The waiter walked toward us, carrying our plates of steaming food. I used that as an excuse to extricate my hand from Paxton’s grasp. I settled back into the booth, my heart racing, my thoughts roiling like a soup set too high. I might well overflow, burning those around me before I burned out.
We remained silent, and Paxton picked at his meal, just as I did mine.
Finally he set his fork down. “Are you serious about him? The guy in your lab?”

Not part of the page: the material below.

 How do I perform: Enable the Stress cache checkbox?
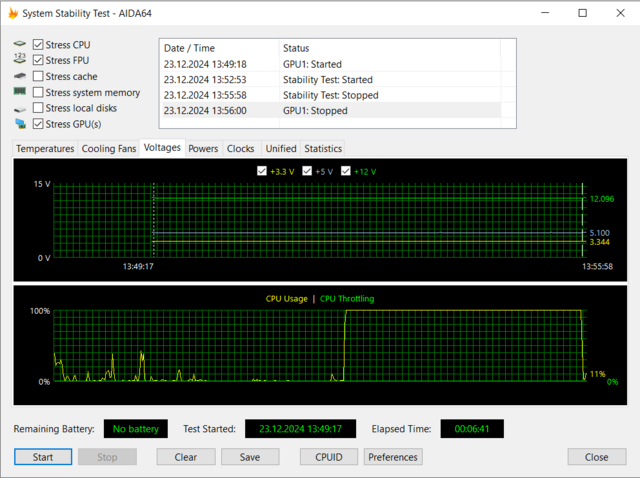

I swallowed the bite I’d been chewing for much longer than necessary and dabbed at my lips. “Jeremy? We’re not dating…”
Paxton focused his intensity on me, and I liked it. I’d always liked him looking at me. “He’d like to be,” he said.
“Yes, well, thankfully, he asked for my input on the matter.”
Paxton winced.
I sighed. “I’m sorry. That was cruel.”
He inhaled as he gripped the edge of the table. “No, it’s fair. I made the choice to break up with you—not your mom or my dad or your brother. I let the pressure from their concerns outweigh what I knew in my heart: you’re it for me, Hana. I met my soulmate when I was seven years old.”
His quiet words soothed the ragged pieces of me as I wondered how, if he’d ever loved me as I loved him, he could have left me the way he did. He met my gaze, unflinching, though I felt his heel jiggling up and down through the table’s thick metal base and pedestal, where I rested my feet. He might appear calm and collected, but this conversation—my response—mattered to him. A lot.
“Would you be willing to get to know me again?” he asked.
“Why, Paxton?” I asked. “Why now? Why ask this of me?”
He went completely still. “Because I’ve been absolutely miserable without you, Han. I can’t keep pretending I don’t need you with every single breath.”